Absolutely. Using my (limited) Google skills I find that in 1953 John Holland was 24 years old, with his first publication on GAs not to come until 1962, and David Goldberg would not receive his B.S.E. undergraduate degree until 1975. Our University library's listing do not show him as having a 1953 book, but they do show him as being born in 1953. Most U.S. universities did not have a computer in 1953. Are you sure you're not mixing up his birth date with the date of publication? You can find my email address on my web page which is linked to at my Wikipedia author page. Felsenst (talk) 20:19, 3 February 2008 (UTC)

Yeah citing "Goldberg 53" would be ludicrous. However, the distinction I fail to make convincingly (but I'll keep trying) is between using the biological allegory as an optimization technique vs using a computer to model a biological process. Yes biologists did the later, earlier. That's not the point. Holland was the first (known to me) to do the former. Specifics to the contrary are welcome, if I've missed something. Pete St.John (talk) 21:49, 5 February 2008 (UTC)

I can see the point, and that would argue for greatly reducing the size of the mention of geneticists' work introducing genetic simulations before Holland. However Holland was not the first to use genetic algorithms to solve nonbiological optimization problems. In fact, Barricelli's initial paper had little organisms solving a nonbiological problem. There were others soon after who did this as well -- Fogel in his book "Evolutionary computation: the Fossil Record" reprints these papers (I need to locate my copy). The two efforts are somewhat entangled with each other. Holland certainly should get credit for being the person who publicized the use of GAs for optimization (in the current page Rechenberg is given credit for this), He also introduced the Schema Theorem (although it is often misunderstood as proving that fitness will increase, which it doesn't). Felsenst (talk) 16:16, 9 February 2008 (UTC)
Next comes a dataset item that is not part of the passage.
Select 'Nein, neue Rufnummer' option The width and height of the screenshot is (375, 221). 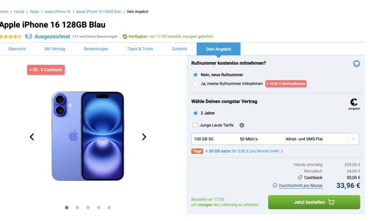pos(196,75)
"somewhat entangled" I can buy :-) I just recently stumbled on a lab in Spain where biologists are applying biology to computer science, very interesting. As long as we seek to clarify the entanglement, instead of turf-fighting over precedence, I'm happy for inclusion of (entangled, relevant) genetics material. I'll be interested in the citation to the Fogel and Barricelli's stuff, mabye there's something online somewhere? Thanks, Pete St.John (talk) 20:18, 11 February 2008 (UTC)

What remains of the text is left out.